Вернувшись в залу, мать пристально посмотрела на Каллиста, стараясь угадать по выражению его лица, что происходило нынче вечером, но всякий раз при виде Каллиста ее охватывало огромное волнение, и годы и привычка тут были бессильны. Это чувство испытывает каждая мать при виде того ни с чем не сравнимого сокровища, которое она сама произвела на свет и от которого всякий раз сладко замирает ее сердце.
От отца Каллист унаследовал только черные глаза, сверкавшие энергией, а прекрасные белокурые волосы, орлиный нос, рот очаровательного рисунка, тонкие пальцы и ослепительный цвет лица, белизна кожи и нежный вид достались ему от матери. И хотя Каллист напоминал переодетую в мужской наряд девушку, он обладал силой Геркулеса. Его мышцы были гибки и крепки, как стальная пружина, а выразительные глаза таили в себе какое-то очарование. Борода и усы у него еще не росли. Говорят, что эта запоздалая мужественность – примета долголетия. На юном бароне был недлинный черный бархатный сюртук из той же дорогой материи, что и платье Фанни, застегивающийся на крупные серебряные пуговицы; он носил голубой шейный платок, высокие изящные гетры и панталоны из светло-серого тика. Белоснежный лоб уже отражал, казалось, усталость, но это были лишь следы печальных дум. Мать, неспособная понять тревоги, пожиравшие сердце Каллиста, решила, что эта тень, набегавшая на чело сына, – свидетельство пережитого счастья.

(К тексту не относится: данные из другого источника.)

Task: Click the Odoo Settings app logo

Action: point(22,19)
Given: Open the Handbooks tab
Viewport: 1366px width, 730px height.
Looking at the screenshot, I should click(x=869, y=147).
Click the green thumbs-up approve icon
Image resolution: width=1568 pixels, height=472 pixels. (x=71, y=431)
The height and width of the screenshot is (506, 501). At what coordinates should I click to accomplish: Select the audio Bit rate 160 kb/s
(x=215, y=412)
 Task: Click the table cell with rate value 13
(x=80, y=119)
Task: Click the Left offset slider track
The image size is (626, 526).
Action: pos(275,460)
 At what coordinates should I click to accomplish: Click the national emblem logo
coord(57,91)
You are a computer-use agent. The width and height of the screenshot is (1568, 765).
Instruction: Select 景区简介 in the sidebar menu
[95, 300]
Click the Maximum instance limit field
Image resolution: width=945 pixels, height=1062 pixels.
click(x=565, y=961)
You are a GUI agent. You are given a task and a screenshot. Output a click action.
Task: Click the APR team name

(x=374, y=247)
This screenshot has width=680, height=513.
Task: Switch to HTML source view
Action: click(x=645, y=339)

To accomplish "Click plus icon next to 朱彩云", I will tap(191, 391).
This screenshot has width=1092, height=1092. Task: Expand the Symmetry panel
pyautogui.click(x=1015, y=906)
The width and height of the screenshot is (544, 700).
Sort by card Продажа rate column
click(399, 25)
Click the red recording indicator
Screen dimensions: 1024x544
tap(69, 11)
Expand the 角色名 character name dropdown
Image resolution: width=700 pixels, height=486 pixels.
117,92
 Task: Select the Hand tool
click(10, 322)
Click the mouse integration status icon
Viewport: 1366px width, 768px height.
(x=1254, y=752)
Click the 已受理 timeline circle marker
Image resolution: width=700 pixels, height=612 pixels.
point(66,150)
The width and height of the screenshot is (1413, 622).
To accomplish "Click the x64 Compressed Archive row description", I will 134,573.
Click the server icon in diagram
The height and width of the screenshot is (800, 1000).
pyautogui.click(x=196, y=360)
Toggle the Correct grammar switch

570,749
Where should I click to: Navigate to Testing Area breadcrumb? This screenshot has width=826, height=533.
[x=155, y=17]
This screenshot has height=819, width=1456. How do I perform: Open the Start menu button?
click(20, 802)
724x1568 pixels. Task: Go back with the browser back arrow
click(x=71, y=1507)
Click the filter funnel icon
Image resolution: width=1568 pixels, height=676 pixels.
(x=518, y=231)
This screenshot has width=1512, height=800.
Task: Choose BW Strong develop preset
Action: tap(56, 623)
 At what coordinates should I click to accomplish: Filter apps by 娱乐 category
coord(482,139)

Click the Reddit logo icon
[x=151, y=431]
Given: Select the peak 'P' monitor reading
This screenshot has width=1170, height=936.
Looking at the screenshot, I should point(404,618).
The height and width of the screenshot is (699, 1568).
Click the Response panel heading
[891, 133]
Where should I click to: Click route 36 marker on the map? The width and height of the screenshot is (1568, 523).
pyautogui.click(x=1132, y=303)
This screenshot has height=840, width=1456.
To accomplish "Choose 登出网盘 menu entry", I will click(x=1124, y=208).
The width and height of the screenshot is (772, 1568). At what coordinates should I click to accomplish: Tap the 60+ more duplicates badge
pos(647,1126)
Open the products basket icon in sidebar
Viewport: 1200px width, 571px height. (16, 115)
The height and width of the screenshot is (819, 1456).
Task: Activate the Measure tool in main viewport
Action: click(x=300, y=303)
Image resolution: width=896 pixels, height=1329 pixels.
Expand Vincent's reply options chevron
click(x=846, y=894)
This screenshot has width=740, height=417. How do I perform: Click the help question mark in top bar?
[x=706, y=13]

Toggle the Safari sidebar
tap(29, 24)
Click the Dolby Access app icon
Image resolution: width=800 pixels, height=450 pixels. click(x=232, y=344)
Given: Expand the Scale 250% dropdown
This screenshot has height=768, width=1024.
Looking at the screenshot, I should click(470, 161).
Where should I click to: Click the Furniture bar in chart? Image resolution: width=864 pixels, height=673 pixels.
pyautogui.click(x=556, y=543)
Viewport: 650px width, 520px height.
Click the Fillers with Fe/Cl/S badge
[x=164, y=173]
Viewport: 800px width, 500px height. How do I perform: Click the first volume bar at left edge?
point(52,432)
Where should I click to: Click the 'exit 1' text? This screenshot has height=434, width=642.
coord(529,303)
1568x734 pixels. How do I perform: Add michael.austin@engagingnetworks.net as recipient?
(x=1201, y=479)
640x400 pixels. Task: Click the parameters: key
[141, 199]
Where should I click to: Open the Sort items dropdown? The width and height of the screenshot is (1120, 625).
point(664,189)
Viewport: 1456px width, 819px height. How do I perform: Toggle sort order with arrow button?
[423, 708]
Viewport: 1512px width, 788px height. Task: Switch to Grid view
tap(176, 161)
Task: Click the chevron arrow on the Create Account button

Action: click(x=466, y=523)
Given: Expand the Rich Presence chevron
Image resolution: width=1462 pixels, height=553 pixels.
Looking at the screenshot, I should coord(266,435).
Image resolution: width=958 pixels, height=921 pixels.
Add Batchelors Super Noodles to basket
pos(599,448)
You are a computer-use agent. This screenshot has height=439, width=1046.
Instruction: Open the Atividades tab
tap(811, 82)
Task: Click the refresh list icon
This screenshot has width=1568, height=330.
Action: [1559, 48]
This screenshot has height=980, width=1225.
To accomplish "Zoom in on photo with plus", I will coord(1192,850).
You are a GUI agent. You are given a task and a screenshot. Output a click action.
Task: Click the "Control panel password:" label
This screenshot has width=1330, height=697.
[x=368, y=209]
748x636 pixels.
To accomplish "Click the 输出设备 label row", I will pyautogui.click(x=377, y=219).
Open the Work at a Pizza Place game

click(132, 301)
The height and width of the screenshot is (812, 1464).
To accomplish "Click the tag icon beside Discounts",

Но даже и сейчас Каллист был прекрасен, как юный греческий бог, и в нем не чувствовалось ни капельки фатовства: во-первых, он привык видеть перед собой красавицу мать, а кроме того, очень мало думал о своей красоте, так как считал, что она бесполезна.
«Неужели, – думала мать, – эти прелестные щеки столь чистых очертаний, неужели эта нежная кожа, под которой играет и переливается из жилки в жилку молодая и горячая кровь, неужели они принадлежат чужой женщине и ей покорилось это непорочное, девичье чело. Страсть замутит эту спокойную гладь и погасит блеск его влажных, чудесных, как у ребенка, глаз!»
Горькие думы, от которых сжималось сердце баронессы, отравили радость встречи с сыном. Людям положительным, умеющим считать чужие расходы и доходы, быть может, покажется странным, что семья из шести человек жила на годовой доход в три тысячи франков, а между тем сын носил бархатный сюртук, у матери было платье из бархата. Но у Фанни о'Брайен были в Лондоне богатые тетки и прочие родственники, которые время от времени, вместе с весточкой о себе, посылали ей в Бретань дорогие подарки. Сестры ее, вышедшие замуж за состоятельных людей, живо интересовались судьбой Каллиста и подыскивали ему богатую невесту, так как знали, что он столь же прекрасен и благороден, как прекрасна и благородна его мать, их любимица, их изгнанница Фанни.
– Нынче ты еще позже вернулся из Туша, чем вчера, – произнесла наконец баронесса взволнованным голосом.
– Да, маменька, – ответил он.
Этот сухой и краткий ответ омрачил белоснежное чело баронессы, но она сочла благоразумным отложить объяснение до утра. Когда мать испытывает беспокойство, подобное тому, какое охватило в эти минуты баронессу, она дрожит в присутствии сына, она инстинктивно чувствует, что лишается своего детища, что его уводит от нее сила любви, но в то же время она испытывает и радость при мысли, что сын ее счастлив: в сердце матери идет в такие минуты борьба. И хотя из этих испытаний сын выходит мужчиной, взрослеет, мужает, любящей матери всегда тяжело это первое отречение от своей власти: ей во сто крат милее ее дитя слабым и беззащитным. Быть может, именно поэтому матери особенно нежно любят болезненных, незадачливых, некрасивых детей.